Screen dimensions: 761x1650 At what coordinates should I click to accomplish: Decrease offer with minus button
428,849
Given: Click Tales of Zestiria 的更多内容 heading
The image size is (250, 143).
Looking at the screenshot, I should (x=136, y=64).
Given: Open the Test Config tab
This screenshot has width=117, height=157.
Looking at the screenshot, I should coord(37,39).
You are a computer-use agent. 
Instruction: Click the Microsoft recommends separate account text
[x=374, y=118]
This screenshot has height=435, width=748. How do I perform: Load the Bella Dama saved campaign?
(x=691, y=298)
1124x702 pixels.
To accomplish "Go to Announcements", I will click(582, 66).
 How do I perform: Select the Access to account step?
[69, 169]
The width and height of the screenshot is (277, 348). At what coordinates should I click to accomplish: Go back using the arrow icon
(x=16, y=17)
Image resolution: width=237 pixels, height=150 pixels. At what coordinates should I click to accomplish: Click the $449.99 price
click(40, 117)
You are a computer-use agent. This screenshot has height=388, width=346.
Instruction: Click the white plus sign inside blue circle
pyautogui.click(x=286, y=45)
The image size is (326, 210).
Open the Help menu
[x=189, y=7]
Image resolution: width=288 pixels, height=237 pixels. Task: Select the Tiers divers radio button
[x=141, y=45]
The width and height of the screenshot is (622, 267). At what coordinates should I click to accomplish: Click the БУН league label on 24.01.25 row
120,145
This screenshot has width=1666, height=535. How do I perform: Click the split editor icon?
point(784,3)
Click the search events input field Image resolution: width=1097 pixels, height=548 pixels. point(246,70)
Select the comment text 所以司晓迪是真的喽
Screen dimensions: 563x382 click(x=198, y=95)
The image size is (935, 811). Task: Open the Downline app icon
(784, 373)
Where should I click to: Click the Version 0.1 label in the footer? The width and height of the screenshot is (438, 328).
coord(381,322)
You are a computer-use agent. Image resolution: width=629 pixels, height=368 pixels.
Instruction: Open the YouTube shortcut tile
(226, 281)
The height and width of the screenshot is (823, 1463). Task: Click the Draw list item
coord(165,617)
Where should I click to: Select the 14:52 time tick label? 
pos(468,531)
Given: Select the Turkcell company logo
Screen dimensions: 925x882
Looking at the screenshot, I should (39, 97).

EXERCISE AIM: Copy all lines above where "computer" is present.

RESULT FOR THIS TASK:
You are a computer-use agent. 
You are a computer-use agent. This screenshot has height=388, width=346.
You are a computer-use agent. Image resolution: width=629 pixels, height=368 pixels.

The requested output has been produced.